During a stopover at the airport in Addis Ababa, Ethiopia on Thursday, her cell phone rang and it was an official from Indigenous Services Canada (ISC).
The caller told her Spirit North was going to receive the $1.7 million grant it had applied for.
A week ago Scott told the Western News there were indications the money would not be forthcoming to continue the Indigenous youth pilot project that began last year in Penticton and two other B.C. centres, the Na Aksa Gyilak’yoo Learning Centre in Kitsumkalum, just west of Terrace and at Moricetown Elementary Band School near Smithers.
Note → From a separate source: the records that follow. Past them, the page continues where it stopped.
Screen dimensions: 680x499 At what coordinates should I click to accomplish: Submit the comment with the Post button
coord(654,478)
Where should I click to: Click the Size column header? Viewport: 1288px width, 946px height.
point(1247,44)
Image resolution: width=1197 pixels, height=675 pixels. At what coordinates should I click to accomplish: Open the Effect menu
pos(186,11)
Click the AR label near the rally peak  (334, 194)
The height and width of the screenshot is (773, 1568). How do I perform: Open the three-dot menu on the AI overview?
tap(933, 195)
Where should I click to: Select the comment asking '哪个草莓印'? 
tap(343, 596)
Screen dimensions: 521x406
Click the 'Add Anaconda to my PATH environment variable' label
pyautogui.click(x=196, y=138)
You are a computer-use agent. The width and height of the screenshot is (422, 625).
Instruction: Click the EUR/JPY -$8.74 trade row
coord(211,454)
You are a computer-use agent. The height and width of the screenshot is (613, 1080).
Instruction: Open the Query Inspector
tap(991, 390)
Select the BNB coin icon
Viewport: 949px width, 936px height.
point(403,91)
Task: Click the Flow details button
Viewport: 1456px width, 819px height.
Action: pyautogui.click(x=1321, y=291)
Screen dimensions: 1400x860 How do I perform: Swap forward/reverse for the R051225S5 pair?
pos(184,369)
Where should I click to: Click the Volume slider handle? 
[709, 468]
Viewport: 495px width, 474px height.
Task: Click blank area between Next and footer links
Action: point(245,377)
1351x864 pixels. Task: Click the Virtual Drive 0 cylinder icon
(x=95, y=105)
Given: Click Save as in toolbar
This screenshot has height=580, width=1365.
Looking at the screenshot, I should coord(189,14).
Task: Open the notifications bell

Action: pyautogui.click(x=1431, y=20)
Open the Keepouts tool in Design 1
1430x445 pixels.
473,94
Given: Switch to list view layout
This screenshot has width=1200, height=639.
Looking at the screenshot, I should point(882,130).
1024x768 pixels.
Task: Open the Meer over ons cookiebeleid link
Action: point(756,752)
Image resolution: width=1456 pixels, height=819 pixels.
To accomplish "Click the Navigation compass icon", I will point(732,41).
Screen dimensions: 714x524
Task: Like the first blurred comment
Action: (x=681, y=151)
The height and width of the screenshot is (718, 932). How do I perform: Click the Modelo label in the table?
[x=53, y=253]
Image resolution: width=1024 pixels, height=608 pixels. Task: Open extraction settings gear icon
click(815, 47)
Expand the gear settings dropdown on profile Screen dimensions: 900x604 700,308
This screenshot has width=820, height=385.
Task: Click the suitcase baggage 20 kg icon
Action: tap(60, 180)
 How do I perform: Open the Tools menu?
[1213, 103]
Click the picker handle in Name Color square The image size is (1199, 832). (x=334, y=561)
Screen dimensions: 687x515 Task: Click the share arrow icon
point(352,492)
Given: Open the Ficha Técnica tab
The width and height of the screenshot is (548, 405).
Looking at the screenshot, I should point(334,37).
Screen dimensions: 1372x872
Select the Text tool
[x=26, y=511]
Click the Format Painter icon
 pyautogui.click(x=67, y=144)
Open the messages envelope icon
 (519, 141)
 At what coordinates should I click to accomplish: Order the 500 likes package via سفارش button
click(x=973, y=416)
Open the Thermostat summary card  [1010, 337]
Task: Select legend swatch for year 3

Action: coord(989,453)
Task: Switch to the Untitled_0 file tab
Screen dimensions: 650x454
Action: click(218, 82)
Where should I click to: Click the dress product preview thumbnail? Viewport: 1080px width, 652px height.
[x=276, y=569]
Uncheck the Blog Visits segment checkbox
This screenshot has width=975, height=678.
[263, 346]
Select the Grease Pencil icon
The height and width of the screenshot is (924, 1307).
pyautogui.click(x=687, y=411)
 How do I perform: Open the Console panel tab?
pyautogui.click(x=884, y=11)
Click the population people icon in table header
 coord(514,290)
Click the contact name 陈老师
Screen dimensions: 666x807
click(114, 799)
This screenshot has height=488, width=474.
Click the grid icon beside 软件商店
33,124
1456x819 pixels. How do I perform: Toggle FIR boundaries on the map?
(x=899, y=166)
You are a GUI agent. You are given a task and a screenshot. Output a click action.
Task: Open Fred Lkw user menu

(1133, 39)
“This has been the craziest day of my life,” said Scott who was between flights on her way home to Calgary from the island nation of Seychelles as part of her work with the World Anti-doping Agency Committee. “I was coming into the lounge in Addis and I had a call from ISC saying ‘we’re going to give you the full amount.’
“We had kind of given up on this and were moving ahead. This is amazing. Amazing. It’s unbelievable. I’m in shock.”
The land-based recreation and cultural program last year touched over 1,500 Indigenous youth and their families in B.C. and another 3,000 in Alberta where it is based.
Scott was initially worried the program in B.C. would have to be cancelled however it was decided to go ahead anyway without funding only in a modified format.
“We just decided we couldn’t pull out altogether, it was just too important,” said Scott. “We realized we would have to cut back and make some hard decisions, decisions contrary to our mandate and our way of approaching work; the long term investments, building capacity and relationships.
“We just couldn’t live with giving up after one year and now we’re back to full operational capacity in B.C., I’m just so happy.”
The funding also means expansion of the program into other communities in this province including with the West Bank First Nations school out of the Telemark Nordic Club, as well as Saskatchewan and Manitoba
Indigenous children at two schools locally, the Penticton Indian Band Outma Sqilx’w Cultural School and West Bench Elementary School and their families took part in the inaugural program.
“I’m really passionate about it, the program itself helped form the identity of who we are at this school,” said West Bench principal Darryl Tenisci. “Especially for our students from the Penticton Indian Band that experience was huge. Our kids proved to the adults ‘hey look what we can do if we knock down all the barriers and get outdoors,’ the benefits are endless.
“Also for students who might not succeed in the classroom, out there they’re able to shine and we’re excited to see what the benefits are going to be long term.”
Outma principal Steve Bentley agreed: “I can tell you from experience these programs present children with a totally different perspective on what’s available to them in the world,” said Bentley. “You see kids grow and become different people when you see them outside of the classroom.
“A kid sitting in the classroom maybe not succeeding, maybe not reaching their full potential may suddenly surprise you and just explode with enthusiasm. It’s character building.”
Spirit North leaders go to the schools starting in September which then transitions to Nickel Plate Nordic Centre for cross country skiing and snowshoeing.
Scott, an Olympic gold and silver medalist in cross country skiing, said catch up work will now begin in earnest to get the program up and running full speed.
Friday morning ISC media relations officer William Olscamp confirmed the full amount of the application had been approved, adding that all other organizations that had applied for funding through the New Paths to Education program had also been notified.